# OPC Paper on Justification Controversy



## wsw201 (Mar 14, 2006)

Talked to our Home Missions guy here in the SW Presbyterian. He was up in Philadelphia for a meeting and met with Richard Gaffin. The paper on the Justification controversy is suppose to be ready for the up coming GA this summer and will be in excess of 90 pages!


----------



## NaphtaliPress (Mar 14, 2006)

Wayne, 
Any "leaks" of the contents or upshot of those 90 pages! ie how would it compare to the Missiouri or Mississippi presbytery papers?


----------



## wsw201 (Mar 14, 2006)

> _Originally posted by NaphtaliPress_
> Wayne,
> Any "leaks" of the contents or upshot of those 90 pages! ie how would it compare to the Missiouri or Mississippi presbytery papers?

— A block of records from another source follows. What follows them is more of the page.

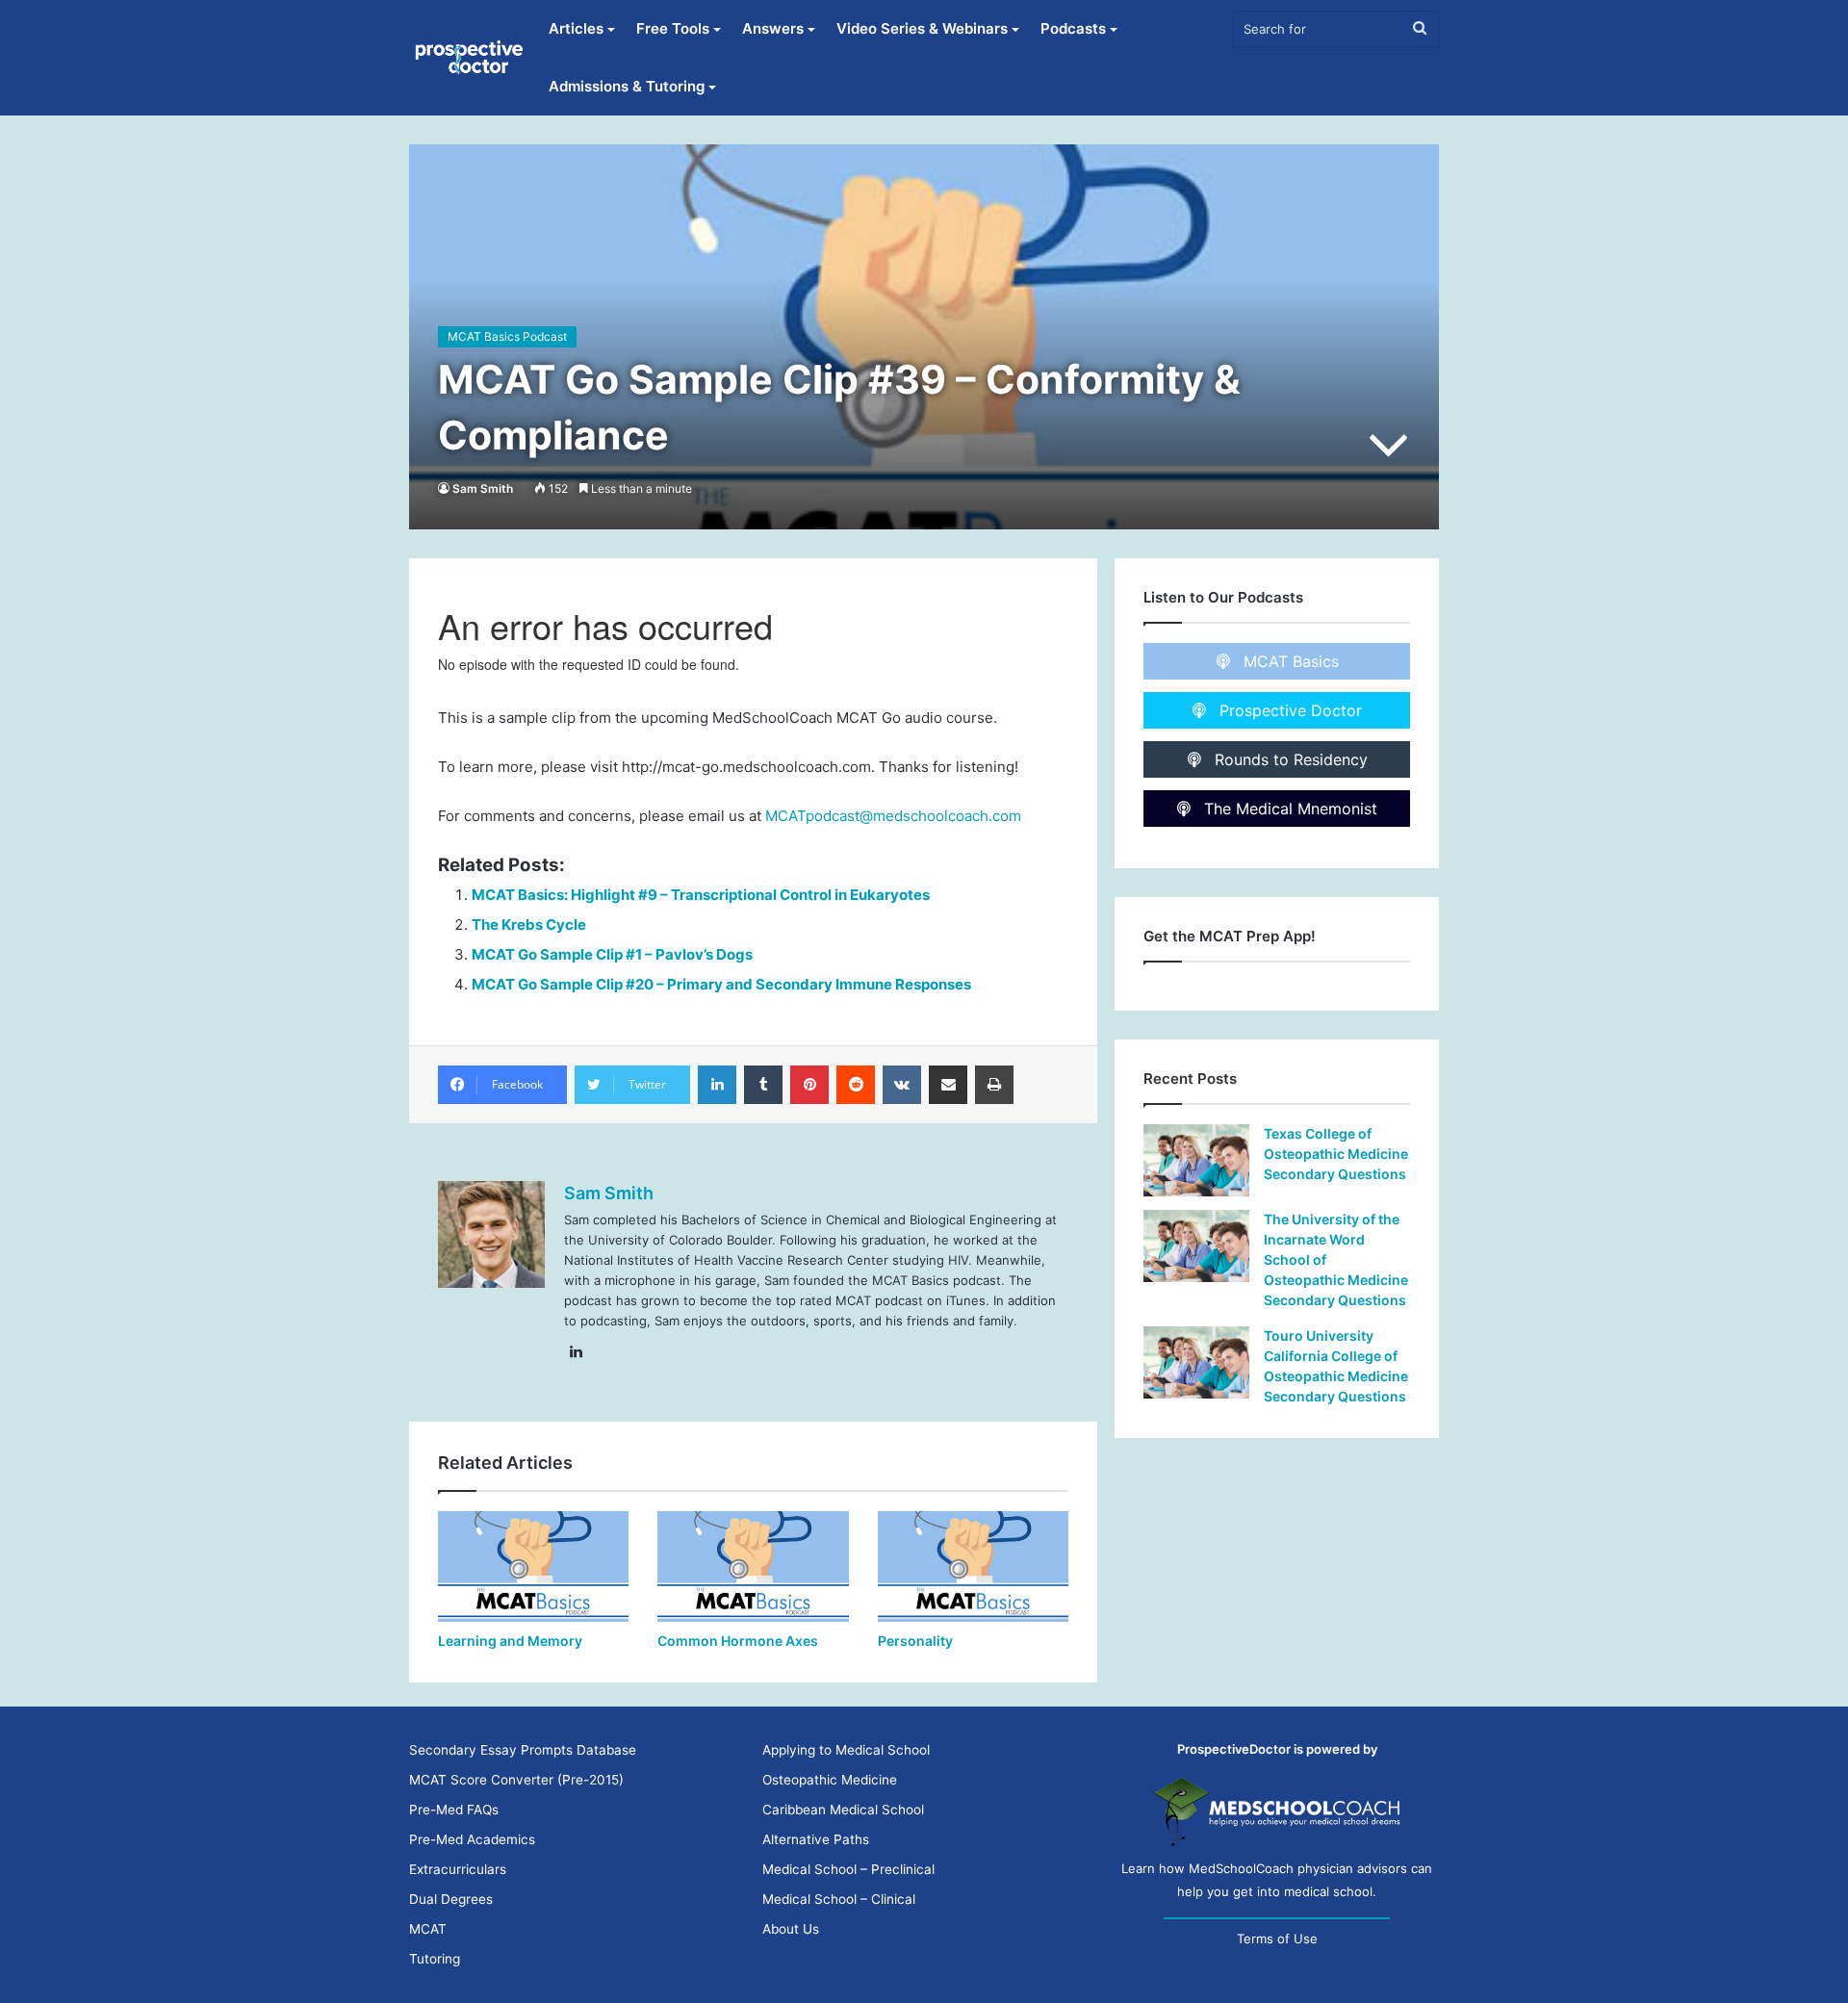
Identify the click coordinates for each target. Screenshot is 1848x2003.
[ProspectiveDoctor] (470, 57)
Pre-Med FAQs (454, 1809)
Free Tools (672, 28)
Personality (915, 1640)
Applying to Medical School (846, 1750)
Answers (773, 28)
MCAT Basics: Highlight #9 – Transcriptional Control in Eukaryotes (701, 895)
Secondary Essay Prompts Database (522, 1750)
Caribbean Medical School (843, 1809)
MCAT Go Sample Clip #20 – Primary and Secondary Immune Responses (721, 984)
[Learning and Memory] (533, 1566)
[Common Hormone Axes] (752, 1566)
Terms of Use (1277, 1938)
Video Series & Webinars (922, 28)
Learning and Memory (510, 1640)
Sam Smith (482, 488)
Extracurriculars (457, 1869)
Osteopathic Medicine (829, 1779)
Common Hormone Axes (737, 1640)
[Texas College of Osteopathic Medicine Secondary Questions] (1196, 1160)
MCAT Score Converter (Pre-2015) (516, 1779)
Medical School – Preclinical (848, 1869)
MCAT (428, 1929)
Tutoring (434, 1958)
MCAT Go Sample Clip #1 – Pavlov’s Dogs (612, 954)
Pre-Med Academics (472, 1839)
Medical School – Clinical (838, 1899)
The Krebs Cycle (529, 924)
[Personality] (973, 1566)
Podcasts (1073, 28)
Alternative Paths (815, 1839)
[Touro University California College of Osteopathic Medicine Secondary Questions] (1196, 1362)
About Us (790, 1929)
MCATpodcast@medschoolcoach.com (893, 816)
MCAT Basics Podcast (507, 336)
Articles (576, 28)
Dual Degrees (451, 1899)
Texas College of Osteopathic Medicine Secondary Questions (1336, 1153)
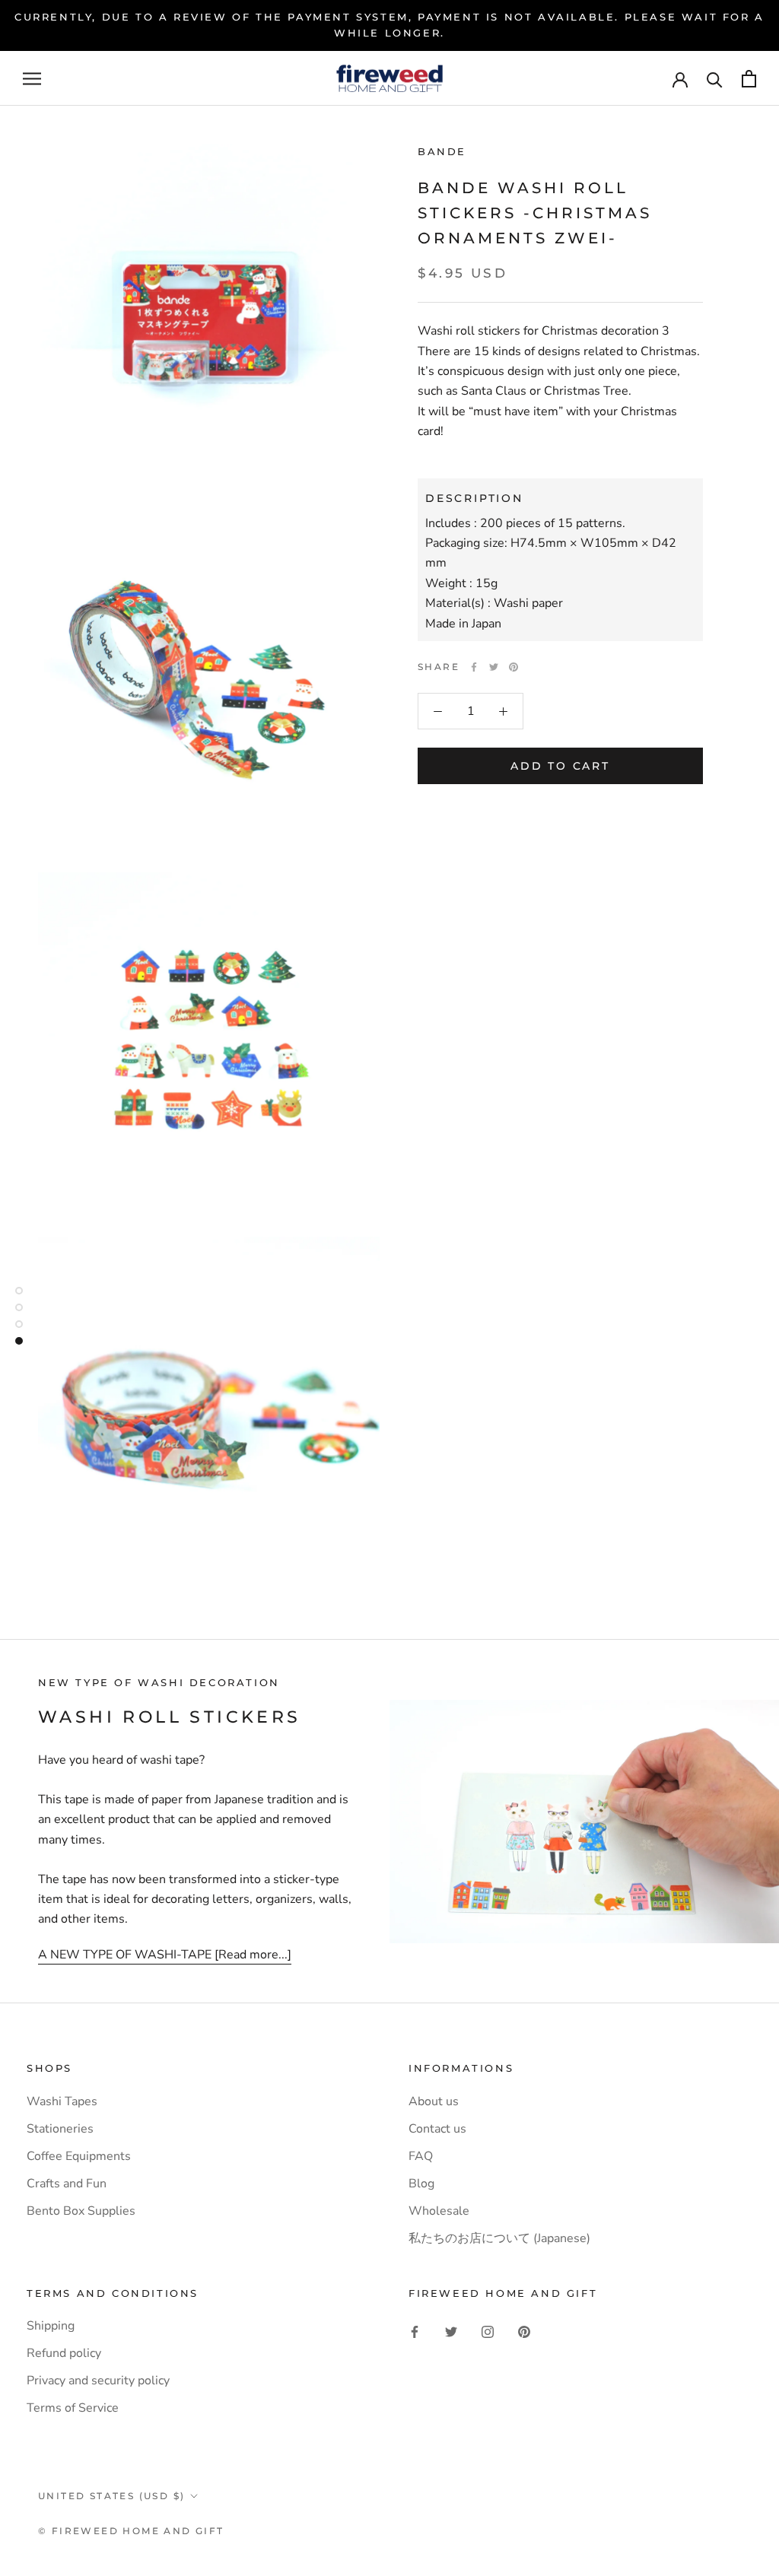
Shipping (51, 2325)
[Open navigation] (32, 78)
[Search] (715, 79)
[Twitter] (493, 667)
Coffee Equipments (79, 2156)
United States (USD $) (111, 2495)
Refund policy (64, 2353)
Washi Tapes (62, 2101)
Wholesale (439, 2211)
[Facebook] (474, 667)
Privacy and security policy (98, 2380)
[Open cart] (749, 78)
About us (434, 2101)
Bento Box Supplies (81, 2211)
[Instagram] (488, 2331)
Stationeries (60, 2128)
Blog (421, 2183)
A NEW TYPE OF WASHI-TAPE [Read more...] (164, 1954)
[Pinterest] (513, 667)
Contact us (437, 2128)
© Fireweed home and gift (131, 2530)
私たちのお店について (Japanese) (499, 2238)
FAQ (421, 2156)
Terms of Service (73, 2408)
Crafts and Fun (67, 2183)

I haven't heard anything else, but at 90+ pages it sounds like they are writing a book not just a report.


----------



## NaphtaliPress (Mar 14, 2006)

I don't recall if I knew this or not but have forgotten if I did. Who else is on the committee?


----------



## wsw201 (Mar 14, 2006)

The only two I can remember are Gaffin and David VanDrunen of WSC. Someone else may remember who else is on the committee.


----------



## Casey (Mar 14, 2006)

My professor, Rev Alan Strange, is on the committee, too, I believe (if it's the same one dealing with FV). He gave us a few pages from the material they're preparing for educational purposes, but we aren't allowed to copy it for anyone. It should be out soon, and he expressed that they're hoping to have it put out in a published form as well.


----------



## WrittenFromUtopia (Mar 14, 2006)




----------



## Presbyrino (Mar 14, 2006)

Eagerly waiting...


----------



## NaphtaliPress (Mar 14, 2006)

Thanks.


----------



## Puritan Sailor (Mar 14, 2006)

http://www.puritanboard.com/forum/viewthread.php?tid=5006&page=#pid60776

Here's the initial overture which formed the comittee. It names the members.


----------



## NaphtaliPress (Mar 14, 2006)

Thanks Patrick; I'd forgotten about that thread.


----------